» TEKSTFRAGMENT
◇ ◇ ◇ ◇ ◇

13 En die met het hart huichelachtig zijn, leggen toorn op; zij roepen niet, als Hij hen gebonden heeft.
“Godless/Wicked people continue being angry, and they do not cry out for help, [even] when God is punishing them.
14 Hun ziel zal in de jonkheid sterven, en hun leven onder de schandjongens.
They die while they are still young, disgraced because of their very immoral behavior [EUP].
15 Hij zal den ellendige in zijn ellende vrijmaken, en in de onderdrukking zal Hij het voor hunlieder oor openbaren.
But God teaches people by causing them to suffer; by afflicting them, he causes them to listen to [MTY] what he is telling them.
16 Alzo zou Hij ook u afgekeerd hebben van den mond des angstes tot de ruimte, onder dewelke geen benauwing zou geweest zijn; en het gerecht uwer tafel zou vol vettigheid geweest zijn.
“And Job, [I think that] God [wants to] bring you out of your troubles and allow you to live without distress; he wants your table to be full of very nice food.
17 Maar gij hebt het gericht des goddelozen vervuld; het gericht en het recht houden u vast.
But now, you are being punished [MTY] as wicked people are punished; [God] [PRS] has been punishing you (justly/as you deserve).
18 Omdat er grimmigheid is, wacht u, dat Hij u misschien niet met een klop wegstote; zodat u een groot rantsoen er niet zou afbrengen.
So be careful that you are not deceived by [desiring to acquire] money or that you are not ruined by [accepting] large bribes.

◇ ◇ ◇ ◇ ◇

[Gegevensregels]
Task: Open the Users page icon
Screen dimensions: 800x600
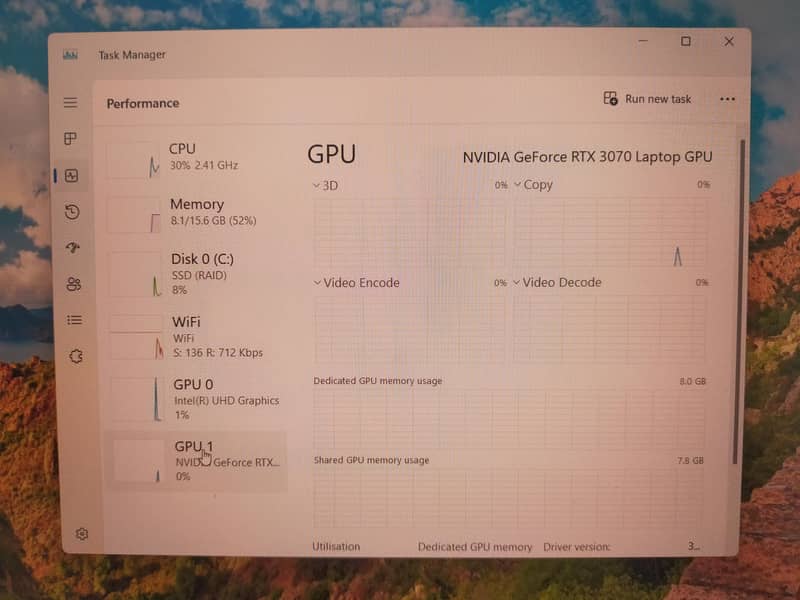Action: (73, 284)
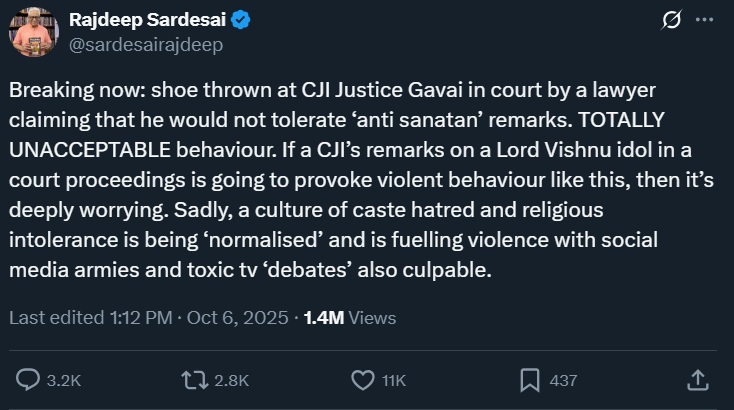
Task: Click the tweet body text
Action: [x=360, y=180]
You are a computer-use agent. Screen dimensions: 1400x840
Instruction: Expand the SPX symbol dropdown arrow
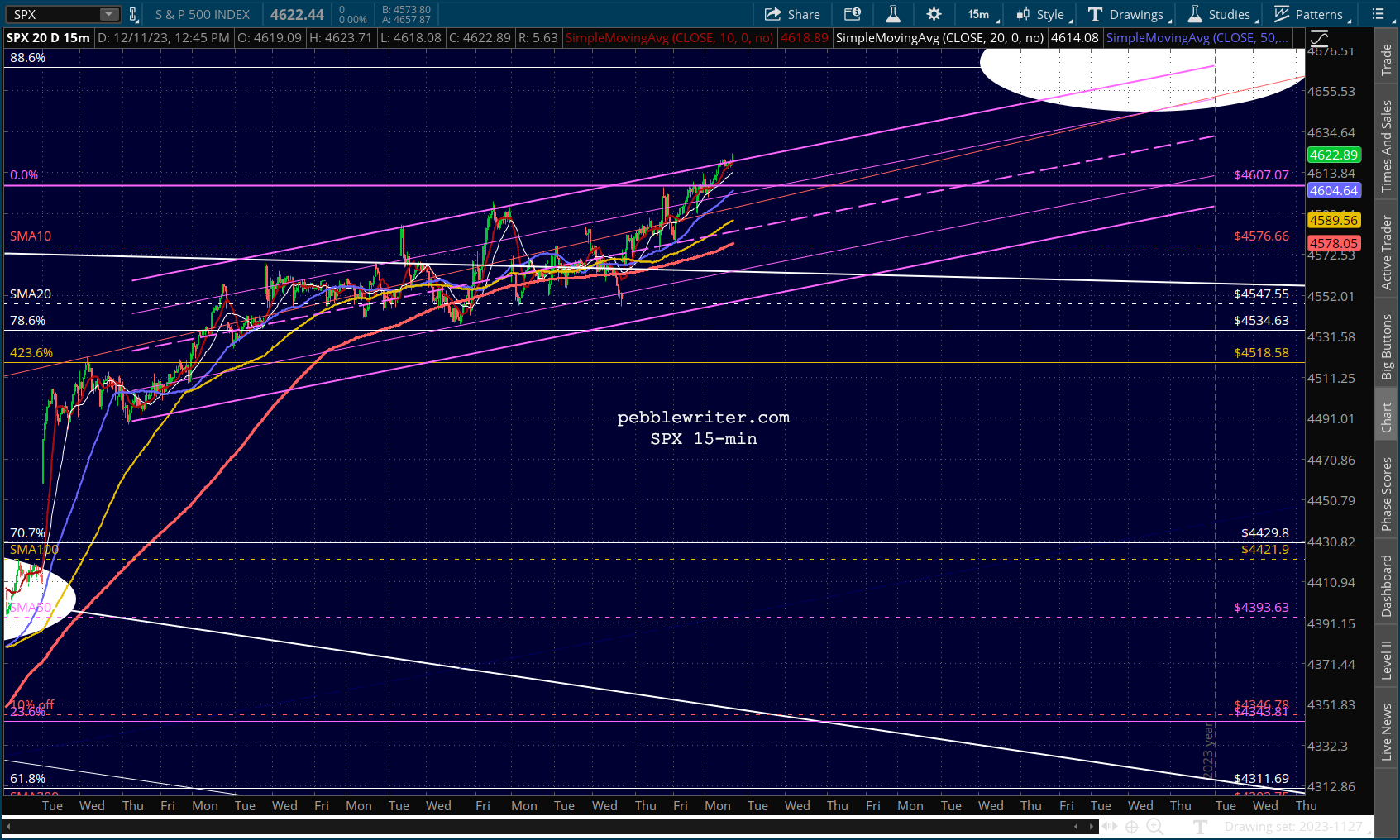click(x=109, y=14)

◇ ◇ ◇ ◇ ◇

» STUDIEVRAGEN
(a) Schrijf alsjeblieft uit het fragment uit Job alles over vanaf "16 Alzo zou" tot en met "(justly/as you deserve).".
(b) Vat het fragment uit Job samen in twee zinnen.
(c) Geef het vervolg van het fragment uit Job, beginnend na de laatste regel die er staat.
De regels hebben niets met het fragment uit Job te maken.

» UITVOER PER OPDRACHT
(a)
16 Alzo zou Hij ook u afgekeerd hebben van den mond des angstes tot de ruimte, onder dewelke geen benauwing zou geweest zijn; en het gerecht uwer tafel zou vol vettigheid geweest zijn.
“And Job, [I think that] God [wants to] bring you out of your troubles and allow you to live without distress; he wants your table to be full of very nice food.
17 Maar gij hebt het gericht des goddelozen vervuld; het gericht en het recht houden u vast.
But now, you are being punished [MTY] as wicked people are punished; [God] [PRS] has been punishing you (justly/as you deserve).

(b) Goddelozen blijven toornig en roepen niet om hulp wanneer God hen straft, en zij sterven jong en te schande. God onderwijst mensen door lijden en wil Job uit zijn nood halen, maar Job wordt nu gestraft zoals goddelozen en moet oppassen dat geld of grote steekpenningen hem niet misleiden of te gronde richten.

(c)
19 Zou Hij uw rijkdom achten, dat gij niet in benauwdheid zoudt zijn; of enige versterkingen van kracht?
[If you are deceived by those things, ] it certainly will not [RHQ] help you to cry out when you are distressed; all of your strength will not help you.
20 Haak niet naar dien nacht, als de volken van hun plaats opgenomen worden.
Do not wish that it would be nighttime [in order that God will not see you and punish you], because night is the time when [even] people-groups are destroyed!
21 Wacht u, wend u niet tot ongerechtigheid; overmits gij ze in dezen verkoren hebt, uit oorzake van de ellende.
Be careful not to [begin doing] evil things, because [God] has caused you to suffer to prevent you from doing evil.
22 Zie, God verhoogt door Zijn kracht; wie is een Leraar, gelijk Hij?
“Hey, God is extremely powerful; there is certainly [RHQ] no teacher who teaches like he does.
23 Wie heeft Hem gesteld over Zijn weg? Of wie heeft gezegd: Gij hebt onrecht gedaan?
No one has [RHQ] told him what he should do, and no one has [RHQ] said to him, ‘You have done what is wrong!’
24 Gedenk, dat gij Zijn werk groot maakt, hetwelk de lieden aanschouwen.
People have [always] sung to praise him, so you also should never forget to praise him for what he has done.
25 Alle mensen zien het aan; de mens schouwt het van verre.
Everyone has seen [what he has done], but [sometimes] we can see it only from far away.
26 Zie, God is groot, en wij begrijpen het niet; er is ook geen onderzoeking van het getal Zijner jaren.
“Hey, God is very great, and we are not able to know how great he is, and we do not know how old he is.
27 Want Hij trekt de druppelen der wateren op, die den regen na zijn damp uitgieten;
He draws water up [from the earth and puts it in clouds] and causes it to become rain.
28 Welke de wolken uitgieten, en over den mens overvloediglijk afdruipen.
The rain pours down from the sky/clouds; God causes abundant showers to fall on everyone.
29 Kan men ook verstaan de uitbreidingen der wolken, en de krakingen Zijner hutte?
No one can [RHQ] understand how the clouds move [across the sky] or how it thunders in the sky where God lives.
30 Zie, Hij breidt over hem Zijn licht uit, en de wortelen der zee bedekt Hij.
He causes lightning to flash all around him, but he causes the bottom of the oceans to remain dark.
31 Want daardoor richt Hij de volken; Hij geeft spijze ten overvloede.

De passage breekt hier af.